BLAH-BLAH > IT > Notes > OpenSSH

OpenSSH

Login using a certificate

Do this if you want to connect to a host using ssh without having each time to write the login password.

  • Install ssh on both source and target hosts with emerge -v openssh
  • Modify the ssh configuration located in /etc/ssh/ssh_config, especially if you don't want a root user to login.
  • Execute ssh-keygen -t dsa (leave the "-t dsa" out if you prefer the default algorithm - change the next parts with the generated files accordingly) on the source host. Don't enter any options - leave everything as is:


ssh-keygen
Generating public/private dsa key pair.
Enter file in which to save the key (/root/.ssh/id_dsa):
Enter passphrase (empty for no passphrase):
Enter same passphrase again:
Your identification has been saved in /root/.ssh/id_dsa.
Your public key has been saved in /root/.ssh/id_dsa.pub.
The key fingerprint is:
bb:8c:d4:e5:99:00:8h:3a:1a:a4:b7:52:60:72:4c:4f root@localhost

  • Now, if you have a look in your [home]/.ssh directory, you'll see two new files: id_dsa which is your private key (the file shouldn't allow any kind of access apart from the owner - change it with chmod 600 id_dsa if it's not like that) and id_dsa.pub, which is the public one (can be readable by anyone, but writable only by the owner).
  • Create on the target host the directory [home]/.ssh (do afterwards a chmod 700 .ssh, so that you're sure that only the owner can change stuff in there!) if it doesn't exist yet, and create as well a file called authorized_keys. Check that the file can be written only by the owner.
  • Copy on the source host the contents of the file id_dsa.pub and insert it on the target host into the file authorized_keys.
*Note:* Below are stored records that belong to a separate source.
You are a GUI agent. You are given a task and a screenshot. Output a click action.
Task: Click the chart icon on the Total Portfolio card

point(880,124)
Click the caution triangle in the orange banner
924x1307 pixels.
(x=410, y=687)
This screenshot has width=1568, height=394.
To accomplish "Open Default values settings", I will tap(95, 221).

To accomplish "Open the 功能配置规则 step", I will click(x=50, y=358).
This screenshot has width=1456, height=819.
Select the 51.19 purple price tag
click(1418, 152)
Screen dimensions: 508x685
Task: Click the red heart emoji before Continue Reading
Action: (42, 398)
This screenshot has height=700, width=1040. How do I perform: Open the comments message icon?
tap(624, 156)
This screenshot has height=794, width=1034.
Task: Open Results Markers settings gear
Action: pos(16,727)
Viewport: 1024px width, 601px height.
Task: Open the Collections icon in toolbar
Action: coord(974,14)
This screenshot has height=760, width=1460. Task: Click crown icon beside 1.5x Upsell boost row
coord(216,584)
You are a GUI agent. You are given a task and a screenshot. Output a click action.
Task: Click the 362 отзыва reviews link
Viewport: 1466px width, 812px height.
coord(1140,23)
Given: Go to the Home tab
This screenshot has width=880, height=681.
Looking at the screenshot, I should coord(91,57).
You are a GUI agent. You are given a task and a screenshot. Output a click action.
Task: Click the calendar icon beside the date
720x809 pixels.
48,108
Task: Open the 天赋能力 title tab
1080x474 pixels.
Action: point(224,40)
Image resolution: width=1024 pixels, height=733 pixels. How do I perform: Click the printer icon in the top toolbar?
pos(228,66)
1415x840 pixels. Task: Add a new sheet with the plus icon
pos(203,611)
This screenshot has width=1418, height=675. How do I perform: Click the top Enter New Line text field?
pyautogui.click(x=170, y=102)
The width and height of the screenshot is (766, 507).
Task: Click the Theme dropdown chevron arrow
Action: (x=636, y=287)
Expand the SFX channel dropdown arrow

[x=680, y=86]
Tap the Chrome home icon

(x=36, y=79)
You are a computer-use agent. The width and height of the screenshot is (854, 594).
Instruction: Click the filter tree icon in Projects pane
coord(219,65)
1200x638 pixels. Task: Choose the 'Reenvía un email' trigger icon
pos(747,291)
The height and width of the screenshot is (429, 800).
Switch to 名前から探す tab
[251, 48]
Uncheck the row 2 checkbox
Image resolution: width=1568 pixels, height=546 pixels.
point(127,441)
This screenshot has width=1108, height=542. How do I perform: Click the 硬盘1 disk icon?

Think that anybody who is able to read the your private key (id_dsa) will be able to log into your target host!!!

X forwarding

This will make you able to start X applications on your remote machine and display their graphical output on your local machine!
All you have to do is edit the config file /etc/ssh/sshd_config and change...
X11Forwarding no
...to...
X11Forwarding yes
...and restart sshd with /etc/init.d/sshd restart (command will be different if not using Gentoo).
Now when connecting to the remote machine add the flag -X and afterwards start from the command line your graphical program (if -X does not work, try out the -Y flag and eventually play around with the xhost settings).

The full guide is here.

Notes

  • Set "ChallengeResponseAuthentication" to "no" in sshd_conf to avoid that users can login using ssh using the password-challenge. Only a known public certificate will allow the login.